Los polvos tóxicos que dejaron la caída de las Torres Gemelas en la ciudad de Nueva York han sido un enemigo silencioso que sigue cobrando vidas después de 23 años.
Han pasado 23 años desde una tragedia que conmocionó al mundo entero y se trata de los atentados del 11 de septiembre del 2001, más conocidos como los ataques terroristas del 9-11, pero por insólito que parezca la tragedia sigue vigente y dejando víctimas, después de más de dos décadas y se debe a los polvos tóxicos producto de la caída de las Torres Gemelas.
Bomberos, rescatistas, miembros de limpieza posterior al atentado sufrieron graves afectaciones a su salud. Ya que, gran parte de la ciudad de Nueva York se vio cubierta por una nube de polvo tóxico y esto desencadenó serias enfermedades y la muerte de centenares de personas a lo largo de más de dos décadas.
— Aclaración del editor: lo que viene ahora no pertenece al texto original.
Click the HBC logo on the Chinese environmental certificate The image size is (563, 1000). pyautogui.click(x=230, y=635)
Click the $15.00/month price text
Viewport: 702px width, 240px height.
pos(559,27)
Así que, en memoria de esas víctimas el museo y el monumento en la ‘zona cero’ cuenta con un homenaje a estas víctimas silenciosas.
“Es muy importante que la gente sepa y sea concientice de los efectos posteriores a los ataques del 11 de septiembre y que hoy en día sigue afectando a miles y miles de personas. Son efectos causados por polvos tóxicos. un enemigo que se tornó invisible y que no solo ha afectado la salud de miles de personas, sino que sigue causando muertes”, sentenció Isaac Pacheco, portavoz del museo en declaraciones para los medios de comunicación.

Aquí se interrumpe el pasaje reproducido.